A esperança, de certa forma, se identifica com a própria fé, observa Bento XVI (SS 2). Contudo, a fé que desabrocha como esperança não é um simples “acreditar em coisas que não se veem”. Se fosse assim, pareceria realmente um discurso ilusório. A fé, em sua essência, é o reconhecimento da presença de Deus em nossa vida. Uma presença que se tornará dominante na vida eterna, mas que já está presente e operando agora (cf. SS 7). Nesse sentido, podemos entender que a fé se apoia numa experiência pessoal de encontro com Cristo.
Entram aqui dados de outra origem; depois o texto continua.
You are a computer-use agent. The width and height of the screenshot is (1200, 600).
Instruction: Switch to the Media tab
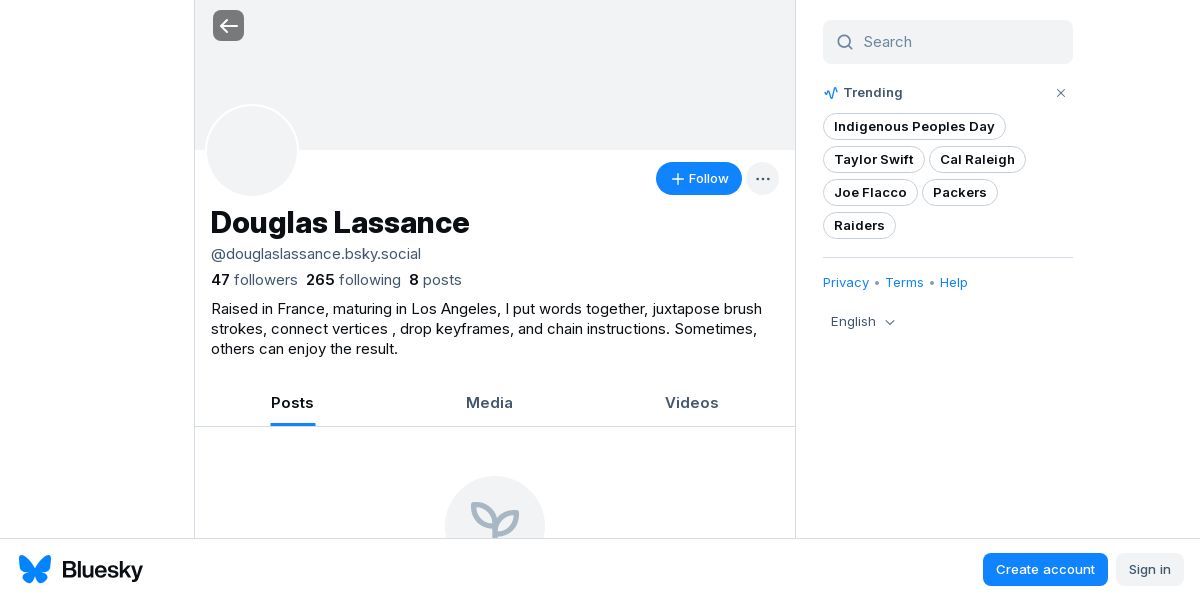[x=489, y=403]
A fé nos foi transmitida pelo anúncio de outros que conheceram a Cristo antes de nós, mas como os samaritanos, também podemos dizer: “Já não é por causa do que você falou que cremos. Nós mesmos O ouvimos e sabemos que este é verdadeiramente o Salvador do mundo” (Jo 4, 42). Se perdemos de vista as maravilhas do amor de Deus que testemunhamos em nossas vidas, aquilo que vimos acontecer, conosco e com os demais, não conseguimos ter esperança. Quando perdemos a esperança, é sinal de que não mais “fazemos memória” daquilo que o Senhor já fez por nós. Para o cristão, memória e esperança são indissociáveis.
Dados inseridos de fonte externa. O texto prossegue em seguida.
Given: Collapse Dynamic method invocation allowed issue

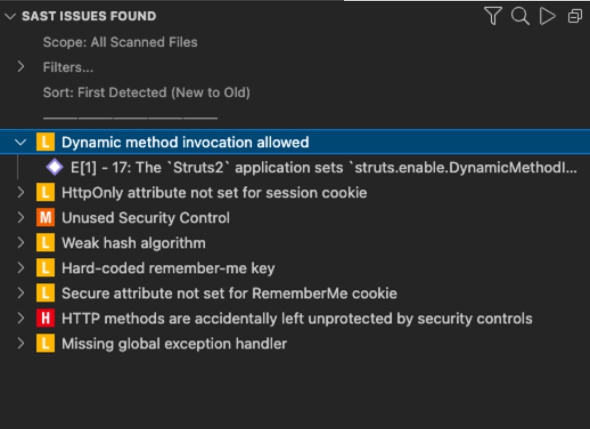Looking at the screenshot, I should (21, 142).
Mas, a lembrança das coisas boas do passado não é suficiente para nos manter firmes no presente, quando esse se apresenta cheio de problemas, dificuldades e sofrimentos. Aqui, talvez, o testemunho dos casados há muito tempo pode ser de ajuda para nós. A vida de um casal não é feita apenas de momentos bons. Todos acumulam, em sua vida conjugal, alegrias e tristezas, beleza e sofrimento. Contudo, quando olham retrospectivamente, os cônjuges percebem que tanto os momentos bons quanto os difíceis ajudaram a construir e solidificar o amor de um pelo outro – mais ainda, tanto as alegrias quanto as tristezas são necessárias para que a comunhão entre os esposos se fortaleça e se torne certeza para toda a vida.
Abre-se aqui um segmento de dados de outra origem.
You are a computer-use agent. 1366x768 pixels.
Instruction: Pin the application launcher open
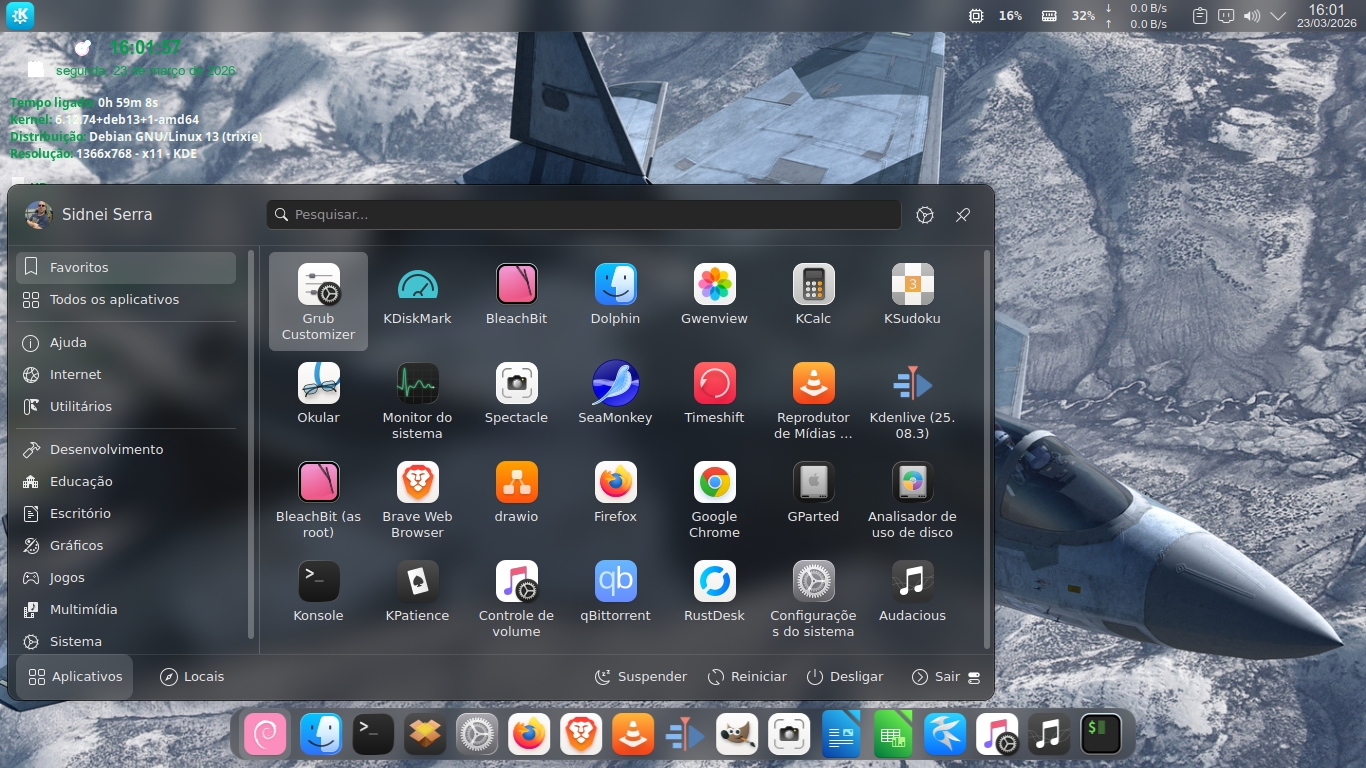962,215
Para quem vive à luz do amor, todo acontecimento é ocasião para reafirmar a beleza do amor, mesmo quando se revela na dor e no sofrimento. Assim é com os esposos, assim é com os cristãos em sua relação com Deus. Todo acontecimento nos dá oportunidade para aprofundarmos nossa experiência de sermos amados por Deus – e, portanto, também a nossa fé, que se manifesta como esperança. As dificuldades desse tempo de pandemia e escândalos políticos não são diferentes das outras... Podem igualmente servir para fortalecer nossa fé e nossa esperança.

Como a mentalidade dominante se interpõe a esse caminho de amadurecimento cristão? Nos fazendo olhar apenas para nós mesmos. Vivemos numa sociedade individualista, onde a satisfação da própria vontade é confundida com a realização integral da pessoa. Coisas, acontecimentos e pessoas são mensurados em termos do quanto de prazer nos proporcionam. Ser feliz, acreditamos nesses nossos tempos, é fazer o que se quer. Quanto menos olharmos para os outros e para as circunstâncias, melhor.

Com isso, deixamos não só de olhar para nossos irmãos, mas também para Deus. Ele passa a ser alguém a quem pedir exaustivamente que satisfaça nossas vontades. E quando elas não se realizam? Talvez não deixemos de “acreditar” Nele, mas nos desesperamos. Uma fé assim não é memória do encontro com Cristo, mas reafirmação de nossas ideias e vontades. Esse é o grande obstáculo que não nos permite viver com otimismo e amor as dificuldades e até as dores, que realmente acontecem e não deixarão de nos fazer sofrer – mas que não precisam dar a última palavra sobre a nossa vida.